# Interjection Analysis

In [1]:
import pandas as pd
import matplotlib.pyplot as plt
import numpy as np
import re
import gender_classification as gc

In [2]:
# load data
df = pd.read_pickle('C:/Users/Ana/OneDrive - Hochschule Düsseldorf/MA/data_topics.pkl')

In [3]:
# add year column
df['year'] = df['date'].dt.year

In [4]:
df.head()

Unnamed: 0,text,date,legislative_period,speaker_name,speaker_gender,speaker_role,speaker_party,comments,id,speaker_id,speech_length,topic_distribution,year
0,Sehr geehrter Herr Alterspräsident! So muss ...,2021-10-26,20,Gabriele Katzmarek,female,,SPD,[(Beifall bei der SPD sowie bei Abgeordneten d...,SP-2021-0,1299,2593,{68: 0.35882655},2021
1,Herr Präsident! Liebe Kolleginnen und Kolleg...,2021-10-26,20,Stefan Müller,male,,CDU/CSU,[(Beifall bei der CDU/CSU sowie bei Abgeordnet...,SP-2021-1,4028,3796,{68: 0.46776655},2021
2,Sehr geehrter Herr Alterspräsident Wolfgang ...,2021-10-26,20,Britta Haßelmann,female,,BÜNDNIS 90/DIE GRÜNEN,[(Beifall beim BÜNDNIS 90/DIE GRÜNEN und bei d...,SP-2021-2,451,4301,{68: 0.26328164},2021
3,Sehr geehrter Herr Präsident! Meine lieben K...,2021-10-26,20,Marco Buschmann,male,,FDP,"[(Jan Korte [DIE LINKE]: Oder Jugendweihe!), (...",SP-2021-3,3083,4555,{},2021
4,Herr Alterspräsident! Lassen Sie mich zunäch...,2021-10-26,20,Stephan Brandner,male,,AfD,"[(Beifall bei der AfD), (Beifall bei Abgeordne...",SP-2021-4,4055,5996,{68: 0.3120498},2021


In [5]:
# filter dataframe for speeches with comments
df_comments = df[df['comments'].apply(lambda x: len(x) > 0)]

In [213]:
# number of speeches with comments
len(df_comments)

371023

## Matching and counting comments

In [195]:
# function for cleaning and classifying speaker names
PRE_1 = re.compile(r'(((Weiterer )?Gegenruf (?P<article>des|der) Abg\.))(?P<name>[\w,\s\.]*)')
PRE_2 = re.compile(r'((Zuruf (?P<article>des|der) Abg\.)|(Zuruf von))(?P<name>[\w,\s\.]*)')
PRE_3 = re.compile(r'(.*?)\s*--\s*(?P<name>[\w\s\.-]+)$')

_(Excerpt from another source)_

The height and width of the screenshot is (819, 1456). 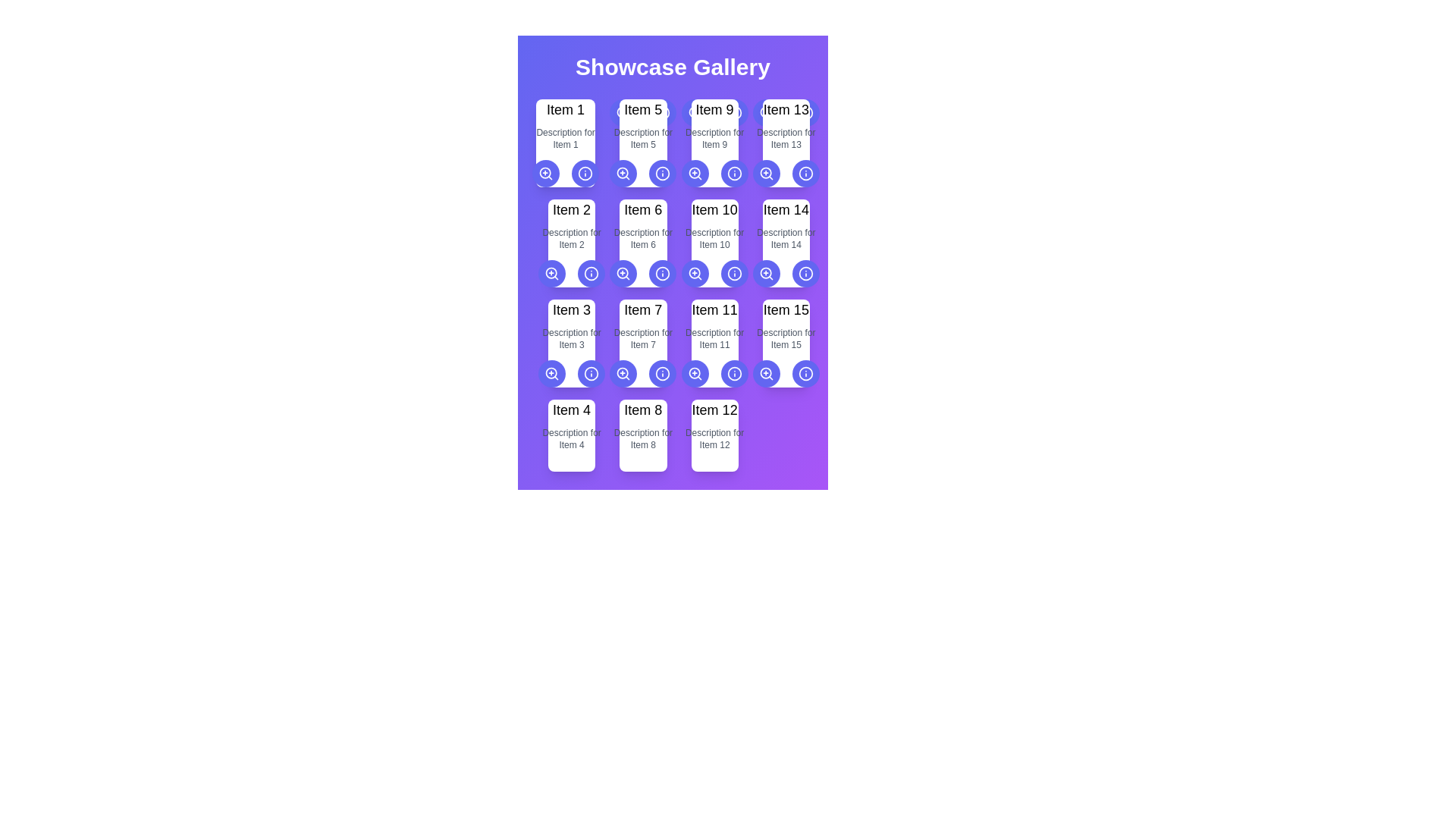 I want to click on the text label that describes 'Item 6', which is positioned centrally beneath the main title and above a row of interactive icons, so click(x=643, y=239).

PREAMBLES = [PRE_1, PRE_2, PRE_3]

def get_speaker_gender(name):

    for PREAMBLE in PREAMBLES:
        match = re.search(PREAMBLE, name)
        if(match):
            name = match.groupdict()["name"]
            if 'article' in match.groupdict():
                article = match.groupdict()["article"]
                #print(article)
                return 'female' if article == 'der' else 'male'
    
    name = name.strip()
    name_length = len(name.split())

    if name_length > 1:
        #print("größer als 1")

        # remove 'Abgeordnete(r)' from name
        name = re.sub('Abg\.?', '', name).strip()

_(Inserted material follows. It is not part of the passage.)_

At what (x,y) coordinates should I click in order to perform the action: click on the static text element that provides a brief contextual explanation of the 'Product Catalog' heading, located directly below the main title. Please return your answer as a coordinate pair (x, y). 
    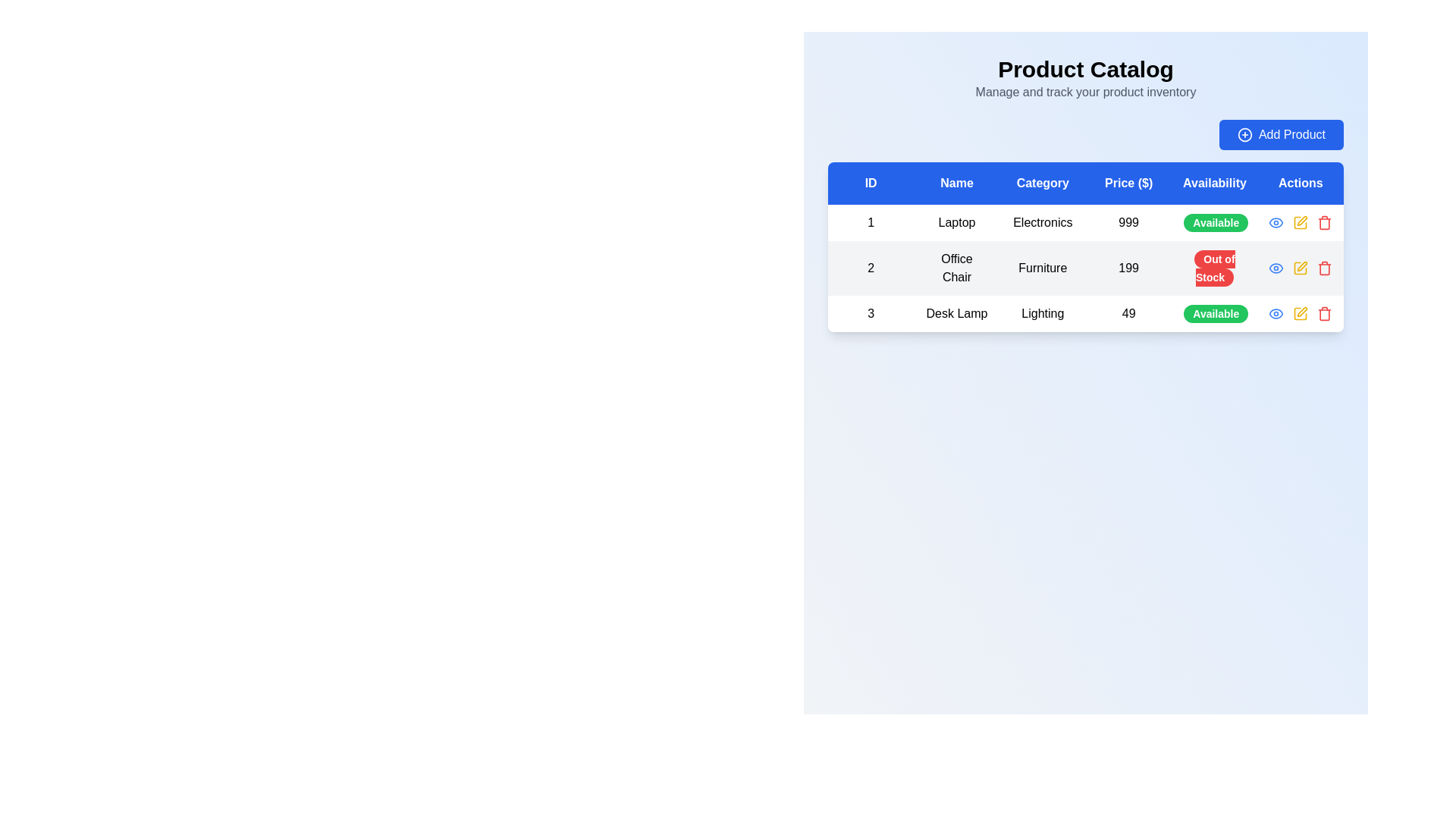
    Looking at the image, I should click on (1084, 93).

        # if name 'Frau X', classify as female
        if name.split()[0] == 'Frau':
            #print("Frau Bla")
            return 'female'
        
        # if first substring is title, take second substring or return unknown
        if "." in name.split()[0]:
            if name_length > 2 :
                #print("Dr. Bla Bli")
                first_name = name.split()[1]
            else:
                #print("Dr. Bli", name)
                return 'unkown'
        else:
            first_name = name.split()[0]
        #print(first_name)
        return gc.get_gender(first_name)
    
    # return unknown if only last name is given
    else:
        #print(name)
        return 'unknown'
    
    

In [208]:
# test classification
get_speaker_gender("Beifall bei der SPD. -- Abg. Dr. Marx")

'unknown'

In [175]:
# dict of faulty characters and names to replace
chars_to_replace = {
    '\xa0': ' ',
    '…': '...',
    '\u202f': '',
    '„': '"',
    '”': '"',
    '“': '"',
    '§': 'Paragraph',
    '\n                   ': '',
    'Prinz zu Sayn-Wittgenstein-Hohenstein': 'Botho Prinz zu Sayn-Wittgenstein-Hohenstein',
    'Dr.Kohl': 'Dr. Kohl',
    'Dr. -Ing.': 'Dr.-Ing.'
}

### Counting comments and identifying speakers and their gender

In [202]:
# recognizes comments of named speakers
RE_SPEAKER_DIRECTLY = re.compile(r'(?P<speaker>[\w]+[\w\s\.-]*) \[(?P<party>[\w,/\s]*)\]: (?P<comment>[\w,!\s\.\?\"]*)( - )*')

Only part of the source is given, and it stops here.